Stored entries:
⁂
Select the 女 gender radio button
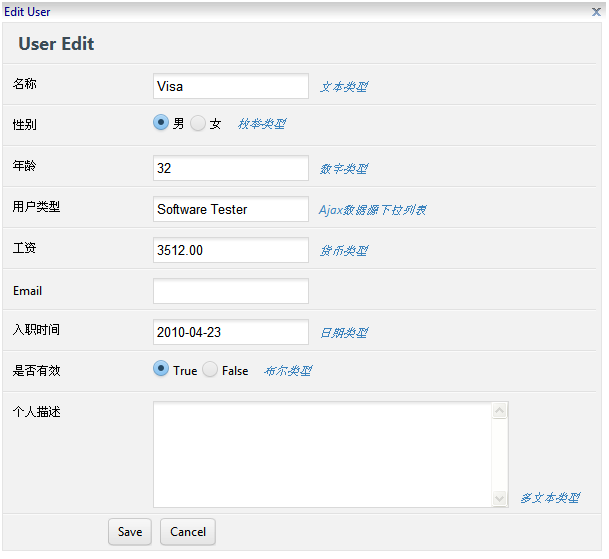The image size is (609, 559). 198,123
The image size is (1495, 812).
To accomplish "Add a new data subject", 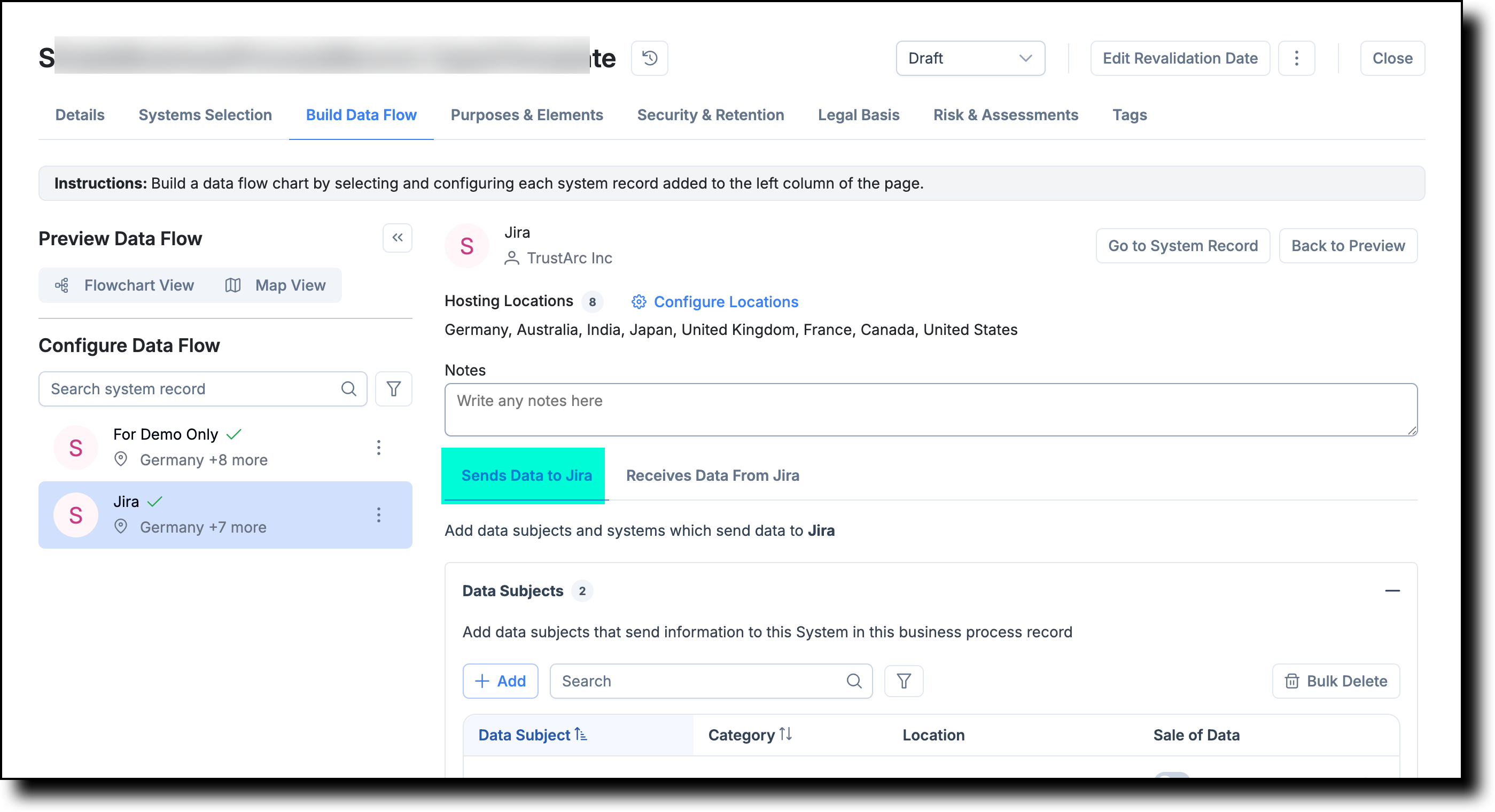I will point(500,681).
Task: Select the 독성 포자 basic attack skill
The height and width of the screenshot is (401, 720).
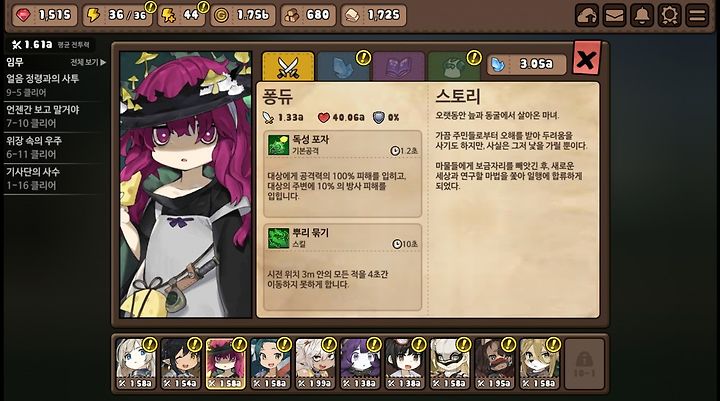Action: click(x=343, y=174)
⁂
**Task statement:**
Omitting all pictures, restate word for word the lines from the one containing "Task: Select the 독성 포자 basic attack skill" through the last line of the data.

**Result for this task:**
Task: Select the 독성 포자 basic attack skill
The height and width of the screenshot is (401, 720).
Action: click(x=343, y=174)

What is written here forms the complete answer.